## TASK OBJECTIVE
Pick the lines holding the string "icon" out of the records and copy them.

(Beginning of THE INPUT)

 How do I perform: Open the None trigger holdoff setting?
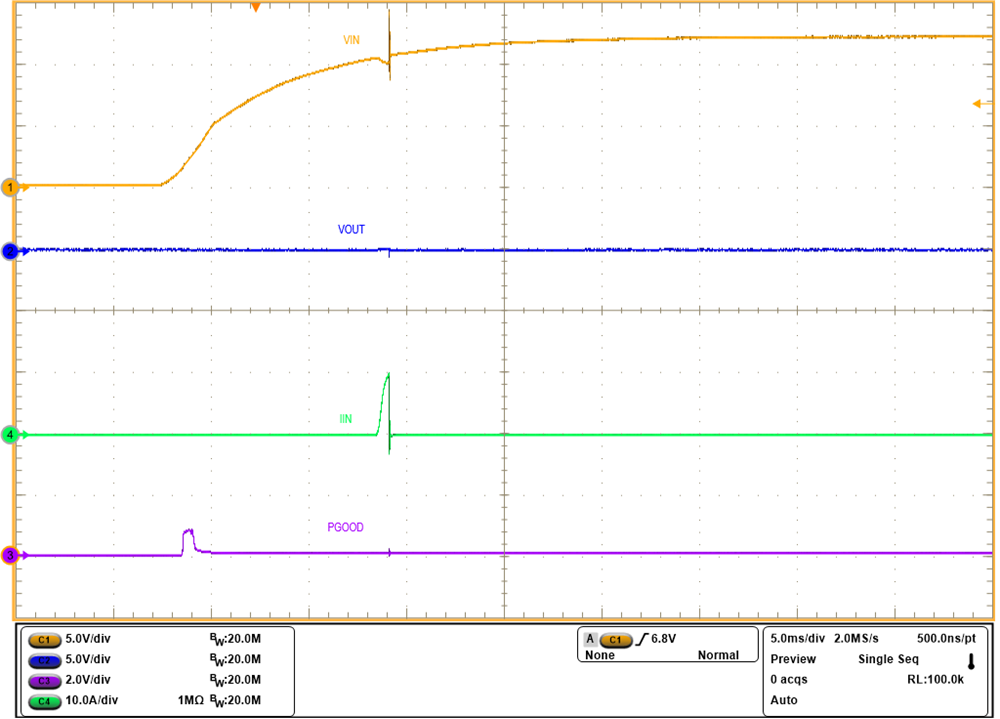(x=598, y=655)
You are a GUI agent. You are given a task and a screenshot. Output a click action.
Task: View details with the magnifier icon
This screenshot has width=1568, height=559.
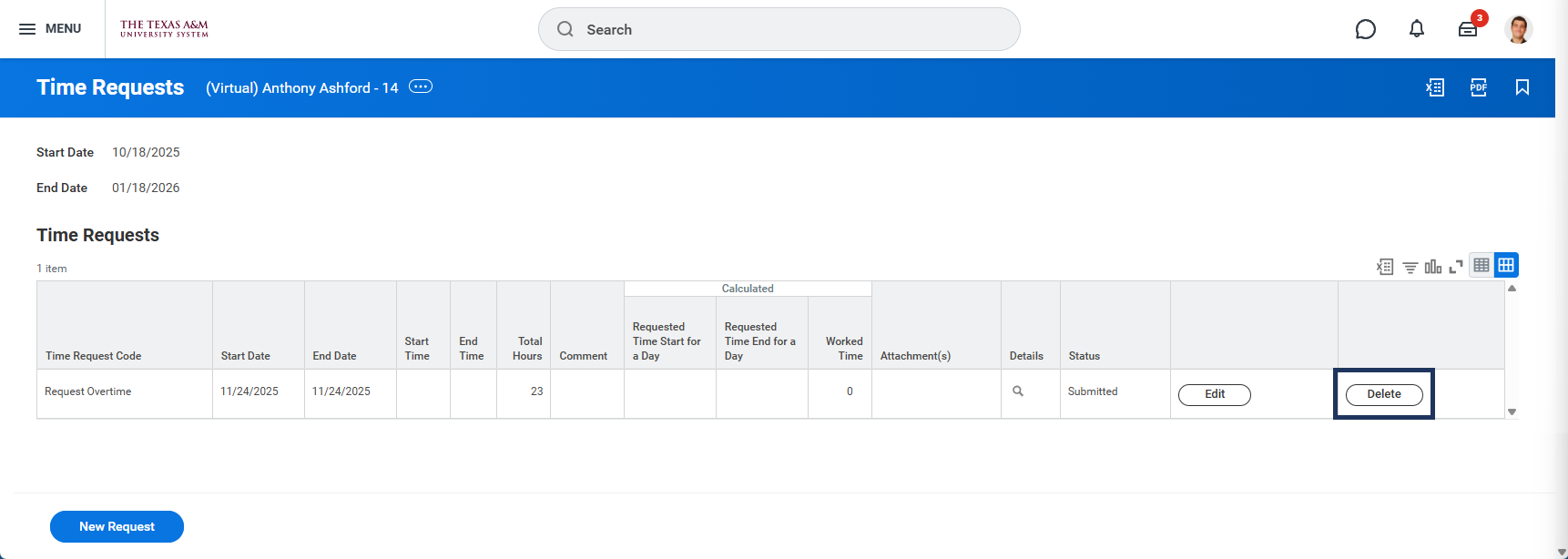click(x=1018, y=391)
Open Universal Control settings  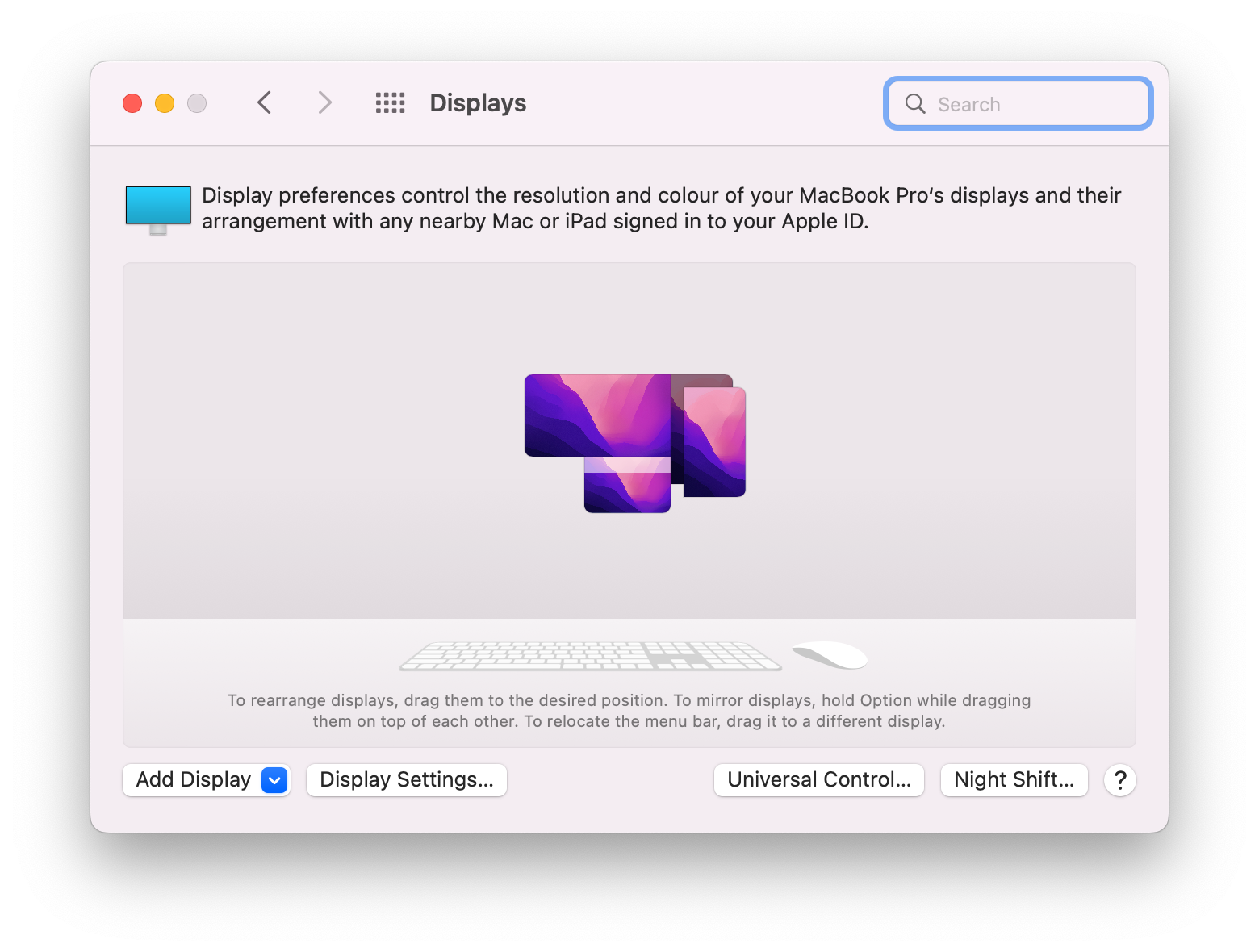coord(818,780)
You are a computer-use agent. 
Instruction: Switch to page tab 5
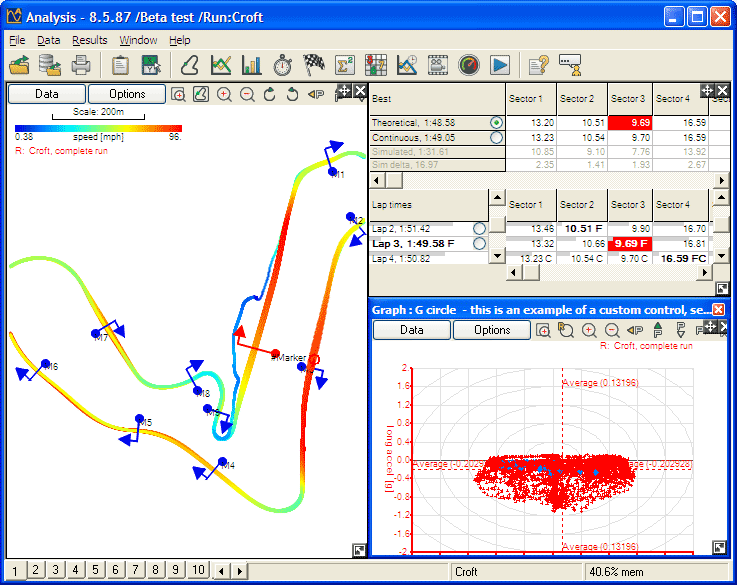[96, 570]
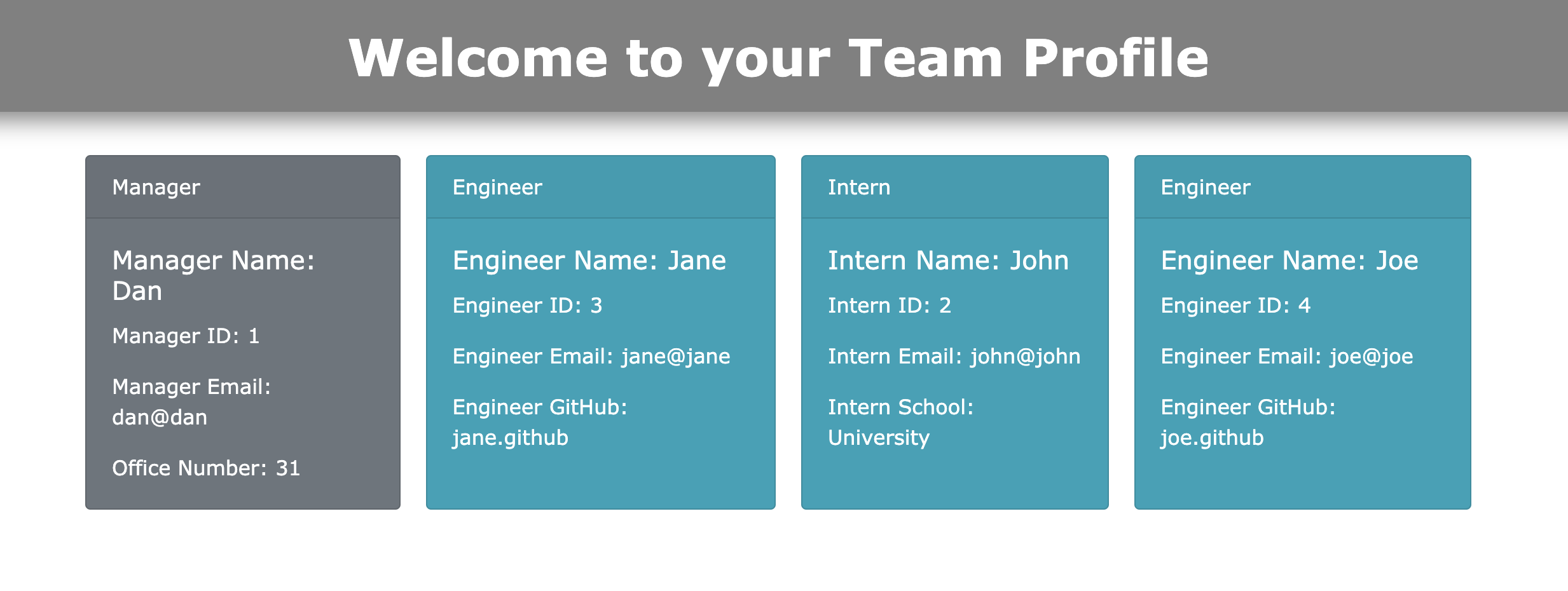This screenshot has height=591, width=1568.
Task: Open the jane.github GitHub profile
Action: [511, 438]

(End of THE INPUT)
(Beginning of THE INPUT)

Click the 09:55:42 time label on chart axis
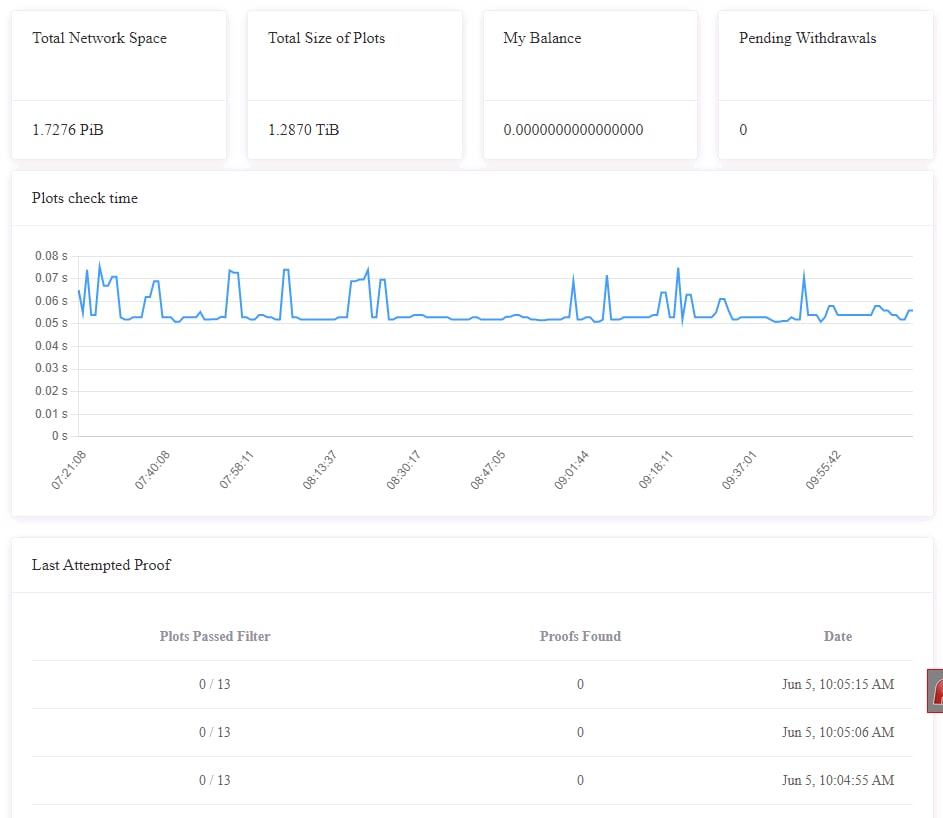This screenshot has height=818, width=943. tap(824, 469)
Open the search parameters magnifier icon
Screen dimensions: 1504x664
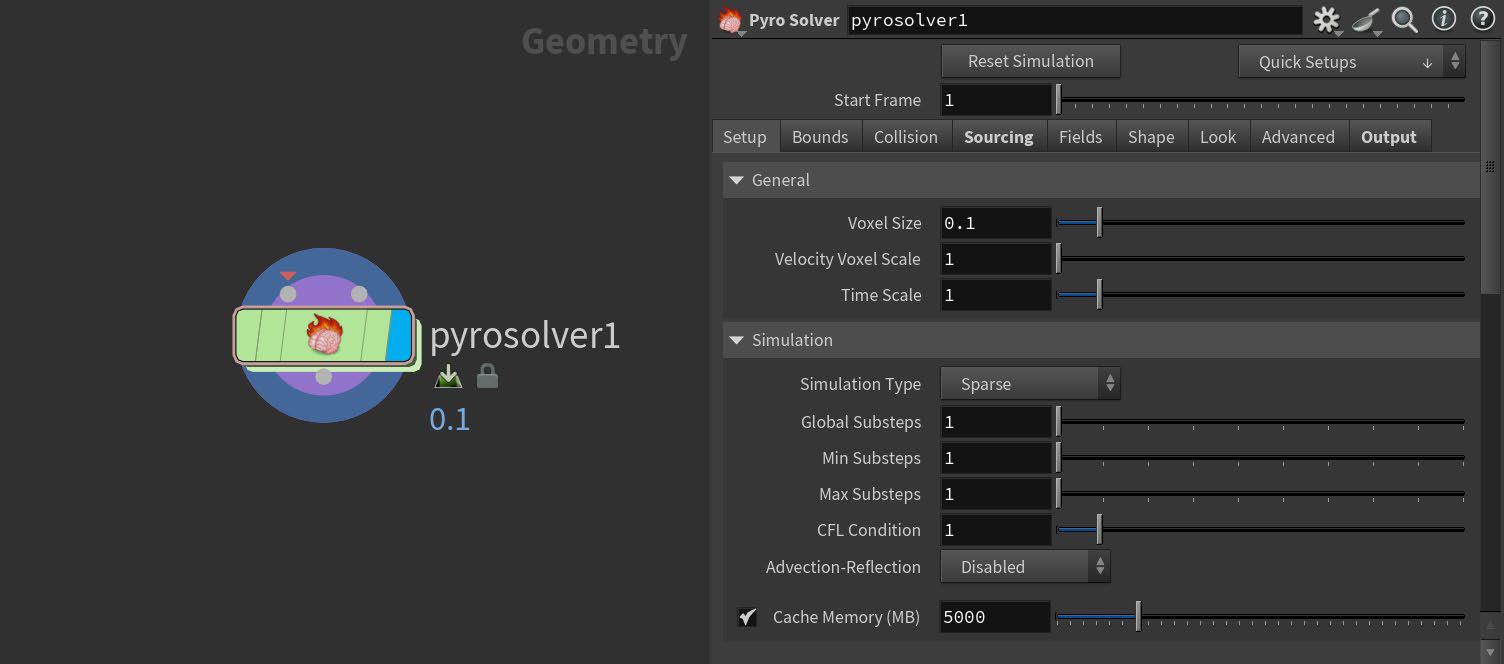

(End of THE INPUT)

## WRITTEN SOLUTION
Task: View details with the magnifier icon
Open the search parameters magnifier icon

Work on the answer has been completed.